Operational complexity is high. Full functionality requires API keys for Gemini, Cartesia, Claude, and Groq. The frontend build process needs both uv and bun installed. The system spans 11 Python modules plus two separate React applications, and while there are 1451 passing tests, debugging production issues requires understanding the full pipeline from camera capture through WebSocket message routing to TTS playback. The README mentions “graceful degradation” for missing API keys, but in practice, losing Cartesia TTS mid-event means switching to macOS say, which sounds noticeably worse and breaks the theatrical persona. The system was red-teamed post-event by AI agents—11 security findings were identified and fixed in v1.1.0—demonstrating that even purpose-built adversarial defenses require ongoing security work.
Verdict
Use Arbiter if you’re running a technical competition where participants might adversarially interact with AI judging systems—security hackathons, red team exercises, or any event where prompt injection is a realistic threat.

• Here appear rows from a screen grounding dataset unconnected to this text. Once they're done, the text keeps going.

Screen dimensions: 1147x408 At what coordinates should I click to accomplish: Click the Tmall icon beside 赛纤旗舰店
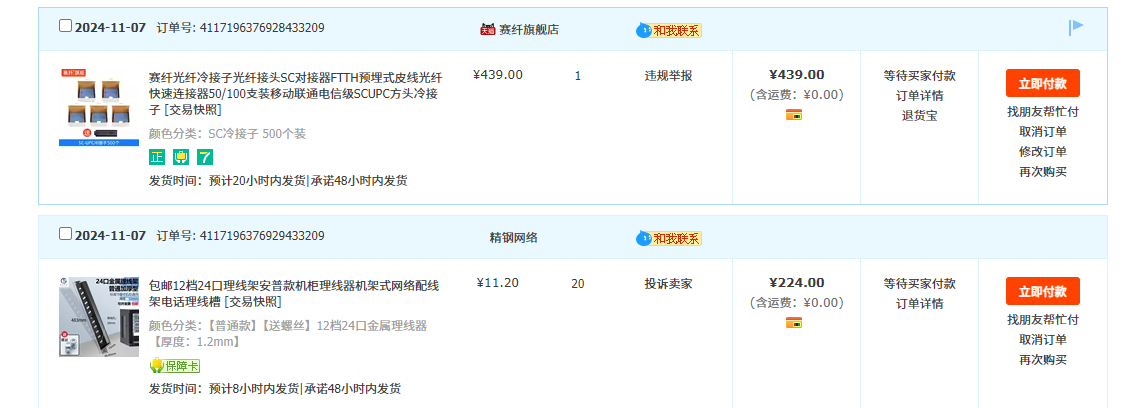[488, 29]
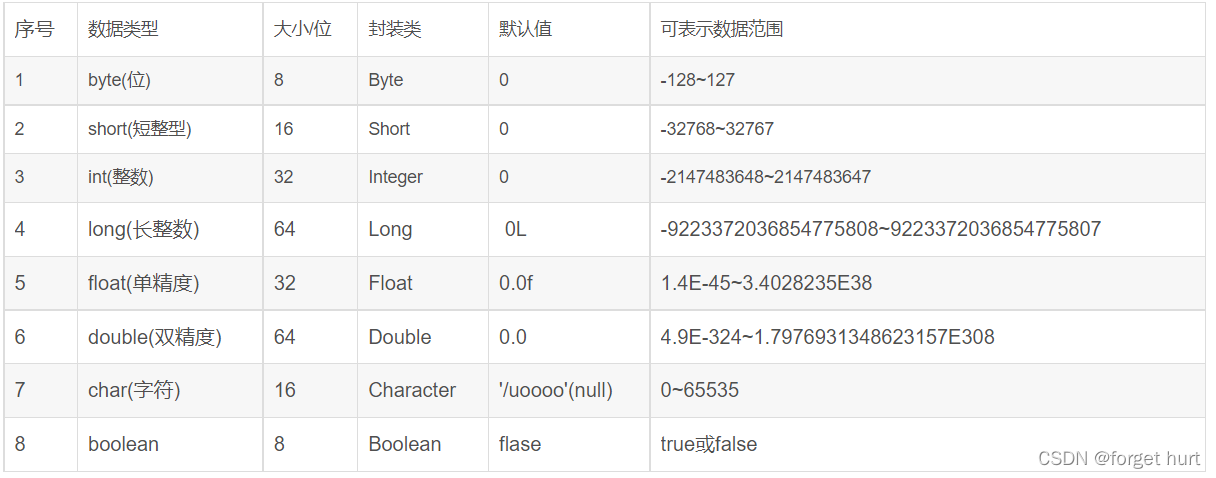Click the short(短整型) cell
1216x478 pixels.
170,129
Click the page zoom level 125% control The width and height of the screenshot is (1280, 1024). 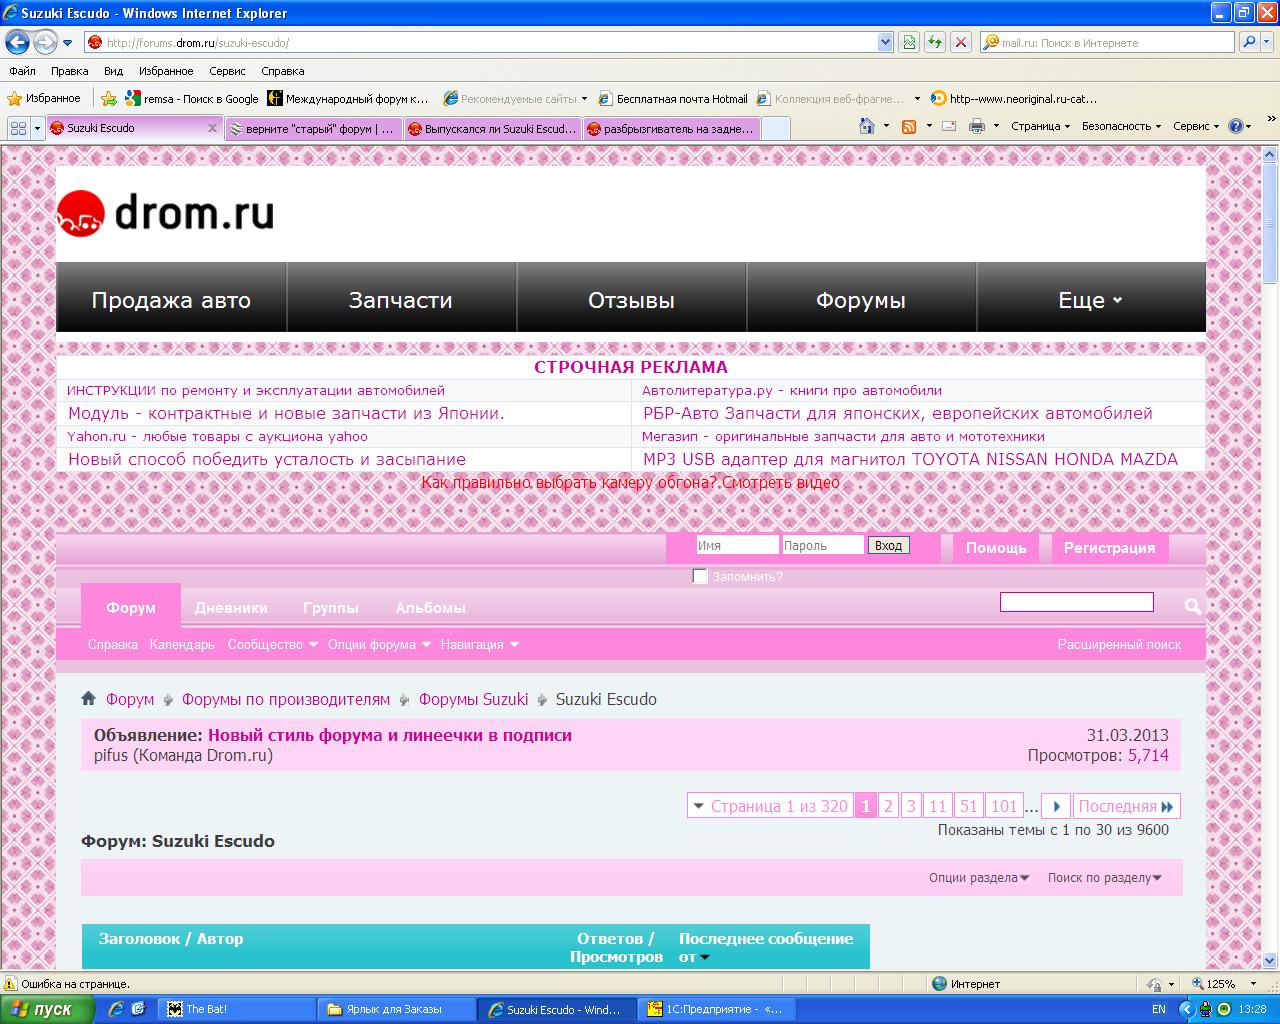(x=1221, y=983)
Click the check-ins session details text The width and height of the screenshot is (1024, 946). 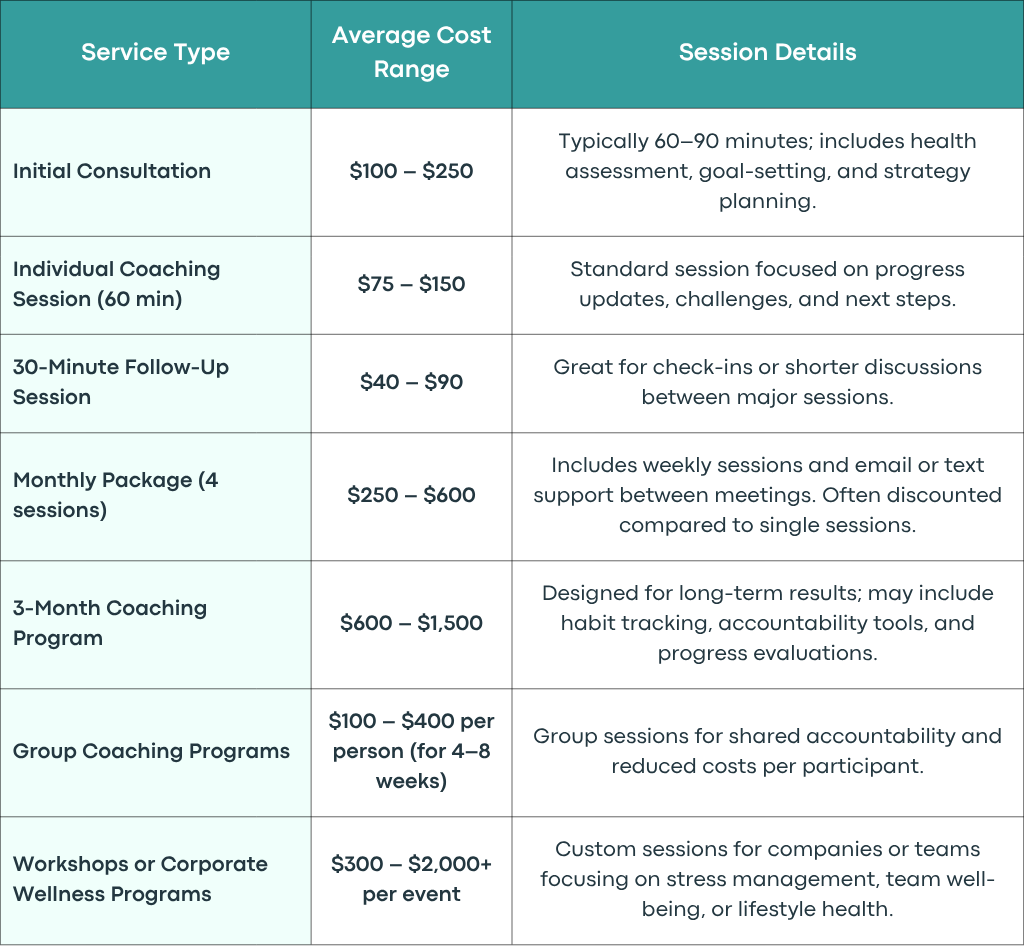tap(767, 382)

The dual-LLM privilege separation and multi-model ensemble provide sophisticated defenses against manipulation, and the theatrical presentation layer helps maintain audience engagement through 25 back-to-back demos. Skip it if you need general-purpose evaluation automation, can’t budget for multiple paid AI APIs, or want something you can deploy without reading 11 module docs. The security hardening and entertainment features add significant complexity that only pays off in high-stakes live events where both adversarial resistance and showmanship are requirements, not nice-to-haves.